CHIDEYA: Charlayne, from the southern Africa region, what do you see ahead?

HUNTER-GAULT: There's going to be a new leadership for the ruling African National Congress in December, 2007. And there's a huge cacophony now going on, big debate, a lot of it raucous and raunchy and a lot of it looking at the whole soul of the African National Congress, which has been described as a broad church.

But this is vibrant democracy. I think that we sometimes judge Africa by different standards, but look at America's election this last time around. So let's hope that the debate that's going on and the intensity will in fact make for stronger rather than weaker democracies.

CHIDEYA: Okay. Ofeibea, what do you see coming in the year ahead?

Given information
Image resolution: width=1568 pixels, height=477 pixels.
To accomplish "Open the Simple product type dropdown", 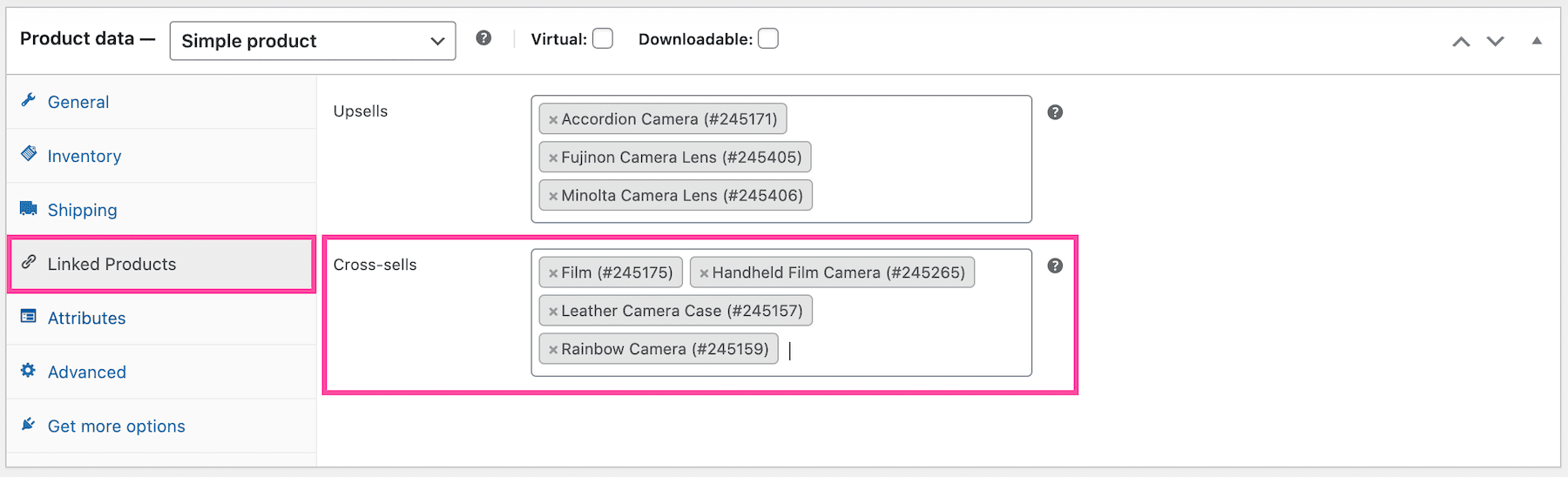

Activities
1 > Quote the interview transcript from "HUNTER-GAULT: There's going" to "than weaker democracies.".
2 > Write what comes next in the interview transcript on Africa's year ahead, picking up after its last line.
The material placed after the interview transcript is separate from it.

Answers to each task
1 >
HUNTER-GAULT: There's going to be a new leadership for the ruling African National Congress in December, 2007. And there's a huge cacophony now going on, big debate, a lot of it raucous and raunchy and a lot of it looking at the whole soul of the African National Congress, which has been described as a broad church.

But this is vibrant democracy. I think that we sometimes judge Africa by different standards, but look at America's election this last time around. So let's hope that the debate that's going on and the intensity will in fact make for stronger rather than weaker democracies.

2 >
QUIST-ARCTON: This has not just been a year of pain. Of course, there's also been some good stories, and especially the Democratic Republic of Congo managing to hold its first democratic elections in 40 years. And I think as Kofi Annan, the U.N. secretary-general, leaves and everybody wonders where the Africa will be on the U.N. radar, that is - although there was violence, perhaps, a positive note to end the year on.

CHIDEYA: That was NPR's Ofeibea Quist-Arcton in Dakar, Senegal; NPR's Gwen Thompkins in Nairobi, Kenya; and NPR's special Africa correspondent Charlayne Hunter-Gault in Johannesburg, South Africa. Thank you so much.

HUNTER-GAULT: Thank you, Farai, and happy holidays and Happy New Year.

THOMPKINS: My pleasure.

QUIST-ARCTON: Thank you and Happy New Year.